The government of my country snubs honest simplicity, but fondles artistic villainy, and I think I might have developed into a very capable pickpocket if I had remained in the public service a year or two.

On politics:

An honest man in politics shines more there than he would elsewhere.

The political and commercial morals of the United States are not merely food for laughter, they are an entire banquet.

On Roosevelt:

We are insane, each in our own way, and with insanity goes irresponsibility. Theodore the man is sane; in fairness we ought to keep in mind that Theodore, as statesman and politician, is insane and irresponsible.

Monday, June 20, 2011

If you tell the truth you don’t have to remember anything.

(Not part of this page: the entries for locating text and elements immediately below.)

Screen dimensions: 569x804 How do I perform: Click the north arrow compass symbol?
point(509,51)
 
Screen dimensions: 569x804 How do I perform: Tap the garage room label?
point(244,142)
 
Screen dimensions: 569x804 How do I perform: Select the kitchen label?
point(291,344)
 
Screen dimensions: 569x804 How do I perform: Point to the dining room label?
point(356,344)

So Hartford…um…its a city. I will not elaborate on the positives or negatives of the place where Samuel Clemens had the happiest years of his life or the birthplace of my namesake, Katharine Hepburn. I will only say when Angela and I went looking for a place to have lunch there were no signs of life. Nothing was open and we didn’t see one person walking around. I was pretty sure the rapture had taken place and we were the only ones left behind. It was really creepy!

Mark Twain’s house was AMAZING! The architecture, the wrap around porch, the balconies, everything was just interesting and beautiful. Clemens wanted the exterior bricks to be painted a black and orange pattern throughout the house and it was different but it worked. You couldn’t take photos inside the house but picture heavy mahogany everywhere, ornate upholstery, Steinway piano, large and detailed fireplaces and in most rooms stenciled pattern wall treatments. The house had a lot of the families’ original furniture including Sam and Livy’s bed. The bed had angels carved in the woodwork in both the headboard and footboard. The Clemens’ slept at the footboard so the angels could look down on them. In the library there was a massive floor to ceiling fireplace mantel, which Clemens first saw in a castle in Scotland, decided he wanted it and had it sent to Hartford. It is no wonder they went broke in part decorating this house.

Overall, I think the coolest part of being at the Mark Twain house was it really transported you back in time. It was so easy to imagine Twain in the billiards room, writing at his desk or sitting on the front porch smoking a cigar.